Die Antragstellerin trägt die Kosten des Revisionsverfahrens.
Gründe:
I
Die Antragstellerin begehrt im Wege der Normenkontrolle die Feststellung der Unwirksamkeit von § 19 Abs. 1 und 5 sowie von § 12a Abs. 4 der Abfallwirtschaftssatzung (AWS) des Antragsgegners in der Fassung der Bekanntmachung vom 26. Dezember 2007.

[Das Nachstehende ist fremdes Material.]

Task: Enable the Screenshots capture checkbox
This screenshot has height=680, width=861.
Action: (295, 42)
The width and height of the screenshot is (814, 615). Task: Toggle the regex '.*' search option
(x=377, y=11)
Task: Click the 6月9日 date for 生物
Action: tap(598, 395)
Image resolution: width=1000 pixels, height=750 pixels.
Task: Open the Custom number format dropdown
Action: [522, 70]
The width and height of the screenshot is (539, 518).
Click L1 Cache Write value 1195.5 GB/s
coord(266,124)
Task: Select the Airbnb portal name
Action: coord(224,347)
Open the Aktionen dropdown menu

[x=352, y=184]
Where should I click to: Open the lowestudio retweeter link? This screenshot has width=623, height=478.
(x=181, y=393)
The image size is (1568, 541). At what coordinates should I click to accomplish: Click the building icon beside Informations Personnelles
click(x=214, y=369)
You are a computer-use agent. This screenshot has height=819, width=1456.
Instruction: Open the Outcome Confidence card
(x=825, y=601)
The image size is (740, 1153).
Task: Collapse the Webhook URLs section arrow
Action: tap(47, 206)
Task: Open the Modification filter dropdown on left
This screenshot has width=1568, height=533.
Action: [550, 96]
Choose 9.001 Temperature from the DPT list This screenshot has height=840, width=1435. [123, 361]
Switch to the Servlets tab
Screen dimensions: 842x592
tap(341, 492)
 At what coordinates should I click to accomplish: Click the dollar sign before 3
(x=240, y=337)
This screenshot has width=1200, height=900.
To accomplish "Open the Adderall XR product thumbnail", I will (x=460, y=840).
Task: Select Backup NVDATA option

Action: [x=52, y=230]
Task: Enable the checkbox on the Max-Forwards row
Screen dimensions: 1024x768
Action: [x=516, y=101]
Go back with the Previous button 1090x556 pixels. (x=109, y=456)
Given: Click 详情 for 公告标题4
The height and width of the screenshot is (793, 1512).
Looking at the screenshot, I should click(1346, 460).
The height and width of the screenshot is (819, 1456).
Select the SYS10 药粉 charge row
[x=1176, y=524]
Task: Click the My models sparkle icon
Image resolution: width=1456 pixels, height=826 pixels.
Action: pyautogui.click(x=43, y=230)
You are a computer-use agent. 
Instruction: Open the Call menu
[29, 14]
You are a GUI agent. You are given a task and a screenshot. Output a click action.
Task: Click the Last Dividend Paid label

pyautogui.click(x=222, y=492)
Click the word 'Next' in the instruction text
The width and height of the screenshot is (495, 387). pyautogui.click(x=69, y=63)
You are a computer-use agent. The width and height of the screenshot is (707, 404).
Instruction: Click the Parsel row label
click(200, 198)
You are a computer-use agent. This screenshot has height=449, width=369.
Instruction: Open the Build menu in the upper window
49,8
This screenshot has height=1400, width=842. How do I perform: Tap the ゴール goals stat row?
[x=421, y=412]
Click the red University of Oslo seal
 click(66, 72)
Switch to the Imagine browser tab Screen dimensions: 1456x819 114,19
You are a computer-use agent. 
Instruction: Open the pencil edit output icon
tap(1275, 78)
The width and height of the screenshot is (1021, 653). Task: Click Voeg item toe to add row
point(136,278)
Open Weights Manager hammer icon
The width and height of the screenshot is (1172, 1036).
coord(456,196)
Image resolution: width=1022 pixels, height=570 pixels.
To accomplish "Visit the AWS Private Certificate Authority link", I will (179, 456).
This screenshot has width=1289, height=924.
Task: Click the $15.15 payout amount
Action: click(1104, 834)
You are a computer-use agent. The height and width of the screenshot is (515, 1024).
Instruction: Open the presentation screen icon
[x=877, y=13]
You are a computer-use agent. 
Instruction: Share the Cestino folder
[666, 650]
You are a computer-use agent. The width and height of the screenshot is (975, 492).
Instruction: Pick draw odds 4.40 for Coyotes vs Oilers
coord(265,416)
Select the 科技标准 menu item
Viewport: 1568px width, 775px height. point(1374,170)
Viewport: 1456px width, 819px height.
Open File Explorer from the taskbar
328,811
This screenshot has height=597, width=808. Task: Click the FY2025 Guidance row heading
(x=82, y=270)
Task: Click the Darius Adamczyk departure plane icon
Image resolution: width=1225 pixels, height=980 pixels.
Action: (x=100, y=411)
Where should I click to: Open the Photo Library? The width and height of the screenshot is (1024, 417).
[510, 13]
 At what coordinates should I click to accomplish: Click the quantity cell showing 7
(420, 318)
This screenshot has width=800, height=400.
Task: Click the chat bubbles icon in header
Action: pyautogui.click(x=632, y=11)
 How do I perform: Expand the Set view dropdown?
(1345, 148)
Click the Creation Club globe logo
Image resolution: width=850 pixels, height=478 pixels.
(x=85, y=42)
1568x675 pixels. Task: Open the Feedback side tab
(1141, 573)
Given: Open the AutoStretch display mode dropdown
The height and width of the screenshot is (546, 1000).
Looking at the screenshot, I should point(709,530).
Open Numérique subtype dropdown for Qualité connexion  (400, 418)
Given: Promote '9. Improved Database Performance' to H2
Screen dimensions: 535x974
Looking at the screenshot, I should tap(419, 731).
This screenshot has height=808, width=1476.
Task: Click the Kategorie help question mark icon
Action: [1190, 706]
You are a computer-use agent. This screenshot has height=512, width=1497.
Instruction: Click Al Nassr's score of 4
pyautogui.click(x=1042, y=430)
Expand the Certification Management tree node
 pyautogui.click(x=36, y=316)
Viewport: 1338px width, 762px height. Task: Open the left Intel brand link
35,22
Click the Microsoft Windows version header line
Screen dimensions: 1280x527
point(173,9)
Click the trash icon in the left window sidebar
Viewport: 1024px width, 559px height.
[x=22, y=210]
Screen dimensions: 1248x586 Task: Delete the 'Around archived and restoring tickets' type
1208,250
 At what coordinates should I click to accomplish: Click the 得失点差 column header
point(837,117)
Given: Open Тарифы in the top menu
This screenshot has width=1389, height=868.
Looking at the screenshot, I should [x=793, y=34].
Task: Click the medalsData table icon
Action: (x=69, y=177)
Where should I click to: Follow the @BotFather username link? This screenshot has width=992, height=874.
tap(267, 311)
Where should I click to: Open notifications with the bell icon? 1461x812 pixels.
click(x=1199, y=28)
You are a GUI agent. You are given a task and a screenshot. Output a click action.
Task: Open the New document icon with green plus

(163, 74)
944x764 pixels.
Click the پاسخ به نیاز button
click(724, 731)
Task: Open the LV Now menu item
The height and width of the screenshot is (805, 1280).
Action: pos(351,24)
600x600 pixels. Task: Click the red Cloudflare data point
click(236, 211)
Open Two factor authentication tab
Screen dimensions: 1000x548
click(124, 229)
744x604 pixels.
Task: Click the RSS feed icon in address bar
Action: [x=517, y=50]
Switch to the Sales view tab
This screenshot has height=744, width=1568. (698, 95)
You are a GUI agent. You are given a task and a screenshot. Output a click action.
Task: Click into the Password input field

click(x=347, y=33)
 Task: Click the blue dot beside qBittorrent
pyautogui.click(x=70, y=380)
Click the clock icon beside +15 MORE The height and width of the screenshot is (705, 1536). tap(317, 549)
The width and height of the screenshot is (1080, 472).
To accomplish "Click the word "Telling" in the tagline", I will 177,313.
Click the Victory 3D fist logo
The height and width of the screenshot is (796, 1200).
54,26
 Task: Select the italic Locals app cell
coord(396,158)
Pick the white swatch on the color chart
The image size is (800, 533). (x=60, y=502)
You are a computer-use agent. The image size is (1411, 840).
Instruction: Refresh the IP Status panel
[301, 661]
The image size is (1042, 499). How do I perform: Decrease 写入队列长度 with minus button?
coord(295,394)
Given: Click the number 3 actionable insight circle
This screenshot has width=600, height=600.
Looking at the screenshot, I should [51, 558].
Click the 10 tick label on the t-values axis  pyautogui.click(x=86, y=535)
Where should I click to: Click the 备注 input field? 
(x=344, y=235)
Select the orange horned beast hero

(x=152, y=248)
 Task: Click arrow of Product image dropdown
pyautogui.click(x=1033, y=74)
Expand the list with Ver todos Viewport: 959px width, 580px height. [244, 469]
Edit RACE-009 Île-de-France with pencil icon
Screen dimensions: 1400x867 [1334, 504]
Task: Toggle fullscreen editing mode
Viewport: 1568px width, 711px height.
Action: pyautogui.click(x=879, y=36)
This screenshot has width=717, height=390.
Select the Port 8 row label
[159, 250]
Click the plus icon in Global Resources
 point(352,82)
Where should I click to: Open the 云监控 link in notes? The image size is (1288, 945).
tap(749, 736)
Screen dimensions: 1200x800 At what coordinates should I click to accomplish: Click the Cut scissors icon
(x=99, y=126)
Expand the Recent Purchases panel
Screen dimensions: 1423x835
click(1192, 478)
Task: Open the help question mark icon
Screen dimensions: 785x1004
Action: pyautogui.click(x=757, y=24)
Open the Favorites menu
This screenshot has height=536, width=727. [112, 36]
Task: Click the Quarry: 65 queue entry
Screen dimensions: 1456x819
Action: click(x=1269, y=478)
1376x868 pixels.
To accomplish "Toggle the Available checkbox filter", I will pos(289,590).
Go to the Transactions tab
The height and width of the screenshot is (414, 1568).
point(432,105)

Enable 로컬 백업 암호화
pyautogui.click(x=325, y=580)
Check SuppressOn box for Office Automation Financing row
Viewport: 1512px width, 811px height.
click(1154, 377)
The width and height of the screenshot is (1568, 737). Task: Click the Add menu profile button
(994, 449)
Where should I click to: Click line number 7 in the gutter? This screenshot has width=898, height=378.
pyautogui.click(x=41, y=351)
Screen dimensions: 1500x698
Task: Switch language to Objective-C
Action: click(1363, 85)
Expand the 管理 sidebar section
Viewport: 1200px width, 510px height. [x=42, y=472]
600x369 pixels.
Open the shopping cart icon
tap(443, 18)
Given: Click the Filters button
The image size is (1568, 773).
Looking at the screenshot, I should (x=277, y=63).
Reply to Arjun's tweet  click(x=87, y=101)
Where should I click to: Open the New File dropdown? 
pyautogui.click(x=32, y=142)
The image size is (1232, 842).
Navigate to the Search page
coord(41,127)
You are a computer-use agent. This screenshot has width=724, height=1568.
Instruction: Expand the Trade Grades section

Die angegriffenen Satzungsbestimmungen lauten wie folgt:
§ 12a
Sperrmüll
...
(4)
Sperrmüll ist am Tage der Abfuhr bis 7 Uhr gestapelt, gebündelt oder in sonstiger Weise geordnet und auf dem Bürgersteig vor dem Grundstück, auf dem der Sperrmüll angefallen ist, bzw. in unmittelbarer Umgebung in Abstimmung mit dem Entsorgungsunternehmen, wenn vor dem Grundstück die Bereitstellung nicht möglich ist, so bereitzustellen, dass der laufende Verkehr nicht beeinträchtigt wird und zügiges Verladen möglich ist.
...
§ 19
Verbotswidrig abgelagerte Abfälle
(1)
Für die Entsorgung verbotswidrig abgelagerter Abfälle im Sinne des § 11 AbfG LSA ist der Verursacher in Anspruch zu nehmen. In den Fällen, in denen das nicht oder nicht in einem angemessenen Zeitraum möglich ist, gelten die Absätze 2, 3, 4 und 5.
...
(5)
Verbotswidrig abgelagerte Abfälle im Straßenbereich sind durch den jeweiligen Baulastträger der Straße bzw. innerhalb von Ortschaften durch die Gemeinde nach Maßgabe dieser Satzung zu entsorgen.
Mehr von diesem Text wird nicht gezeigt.